One quick way might be to use the screen position of your buttons and compare it to the screen coordinates of the touch. You can get the screen coordinates with Input.mousePosition.

Then just check the X and Y components of the position against the x and y extremities of your button’s bounding rectangles.

I know, I know, everyone’s probably saying, “why use mouse input routines when you have touch input available?” Well, for simple touching, it works just as well, plus, it’ll easily port straight to regular Unity if you ever decide to bring your project over for a desktop build.

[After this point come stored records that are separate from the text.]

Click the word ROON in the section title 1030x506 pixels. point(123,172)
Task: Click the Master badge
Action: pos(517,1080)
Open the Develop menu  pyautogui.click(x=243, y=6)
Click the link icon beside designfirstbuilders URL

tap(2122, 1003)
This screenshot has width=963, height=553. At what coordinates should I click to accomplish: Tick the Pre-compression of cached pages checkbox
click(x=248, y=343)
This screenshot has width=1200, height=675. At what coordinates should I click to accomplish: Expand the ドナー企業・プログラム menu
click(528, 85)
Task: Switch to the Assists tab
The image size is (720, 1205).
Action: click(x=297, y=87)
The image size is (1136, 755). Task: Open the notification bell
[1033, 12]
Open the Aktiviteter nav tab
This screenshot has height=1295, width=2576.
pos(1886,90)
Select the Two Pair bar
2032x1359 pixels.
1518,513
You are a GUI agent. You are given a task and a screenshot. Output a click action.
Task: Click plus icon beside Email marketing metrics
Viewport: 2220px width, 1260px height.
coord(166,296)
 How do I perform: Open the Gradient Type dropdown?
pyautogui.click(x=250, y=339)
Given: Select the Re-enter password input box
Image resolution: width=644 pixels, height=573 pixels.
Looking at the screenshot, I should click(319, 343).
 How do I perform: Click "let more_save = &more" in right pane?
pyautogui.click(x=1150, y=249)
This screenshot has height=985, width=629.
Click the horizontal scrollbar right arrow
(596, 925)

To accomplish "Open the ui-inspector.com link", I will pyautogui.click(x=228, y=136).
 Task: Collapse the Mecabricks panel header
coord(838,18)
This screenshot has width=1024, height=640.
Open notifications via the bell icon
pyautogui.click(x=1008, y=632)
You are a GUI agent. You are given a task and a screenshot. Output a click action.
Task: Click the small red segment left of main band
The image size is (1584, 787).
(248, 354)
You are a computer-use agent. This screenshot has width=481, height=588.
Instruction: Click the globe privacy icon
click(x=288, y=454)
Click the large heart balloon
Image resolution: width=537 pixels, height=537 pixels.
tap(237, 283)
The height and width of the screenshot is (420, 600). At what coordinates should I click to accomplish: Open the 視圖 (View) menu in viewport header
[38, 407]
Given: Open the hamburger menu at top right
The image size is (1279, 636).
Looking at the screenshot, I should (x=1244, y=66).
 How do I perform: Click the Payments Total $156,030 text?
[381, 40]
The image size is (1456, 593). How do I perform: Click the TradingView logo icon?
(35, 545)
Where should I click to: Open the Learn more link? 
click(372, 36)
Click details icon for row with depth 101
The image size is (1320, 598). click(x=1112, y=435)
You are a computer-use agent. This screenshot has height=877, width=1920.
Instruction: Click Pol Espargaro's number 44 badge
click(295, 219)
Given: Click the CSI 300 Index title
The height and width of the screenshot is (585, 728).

Okay, thanks for that! I have converted it to this as a rough-version:

var jumpForce : int = 350;

function OnGUI () { 
   if (GUI.Button (Rect (360,280,120,40), "Jump")) { 
      rigidbody.AddForce(0,jumpForce,0);
   }
   
}

However, the user can just repeatedly press jump all they want…how can I limit it so that they can only jump every two seconds and limit the number of consecutive jumps to two? (enabling a double jump but not a triple jump, etc.)

(again, thanks a lot)

Yep, that’s another way to go.

Hmmm… well, for one thing, you probably only want to allow the user to jump when they’re on the ground. So I’d either check the Y component of the ball’s transform.position, or if your levels aren’t all the same height, then I’d cast a ray from your ball downward and then check the length to see how high off the ground your ball is. So something like this:

RaycastHit hit;
Physics.Raycast(ball.transform.position, -Vector3.up, hit, 999f, kDefaultRaycastLayers);

if(hit.distance < threshold)
   Jump();

Where “threshold” would be how close you want the ball to be to the ground before they can jump. Also, be aware that when you raycast from the ball’s position, if the ball has a collider (which I’m sure it does), then you may hit the ball’s own collider first and that’s what you’ll get instead of the distance to the ground. In which case you’ll need to offset the position enough to compensate for the radius of your ball.

If you’re wanting something more like an energy meter that restricts how many times you can jump in a space of time, then I’d just have a float that holds your “energy” value, then when you jump, set it to 0. Then, probably in FixedUpdate (since it gets called at a known rate), add a small amount back to the energy value so that it replenishes over time. Then in your jumping code, always check your energy level first, and if it is below the threshold you’ve set, then don’t jump.

I hope that helps.

Thanks a lot!

I’m a little new to this raycast thing and I’m learning so I hope to get this out of the way in the second release!

Once again, thanks a lot.

Submitted to Apple as “Rolly”…hope to have it out by X-Mas (they’re closed on the 24!!!)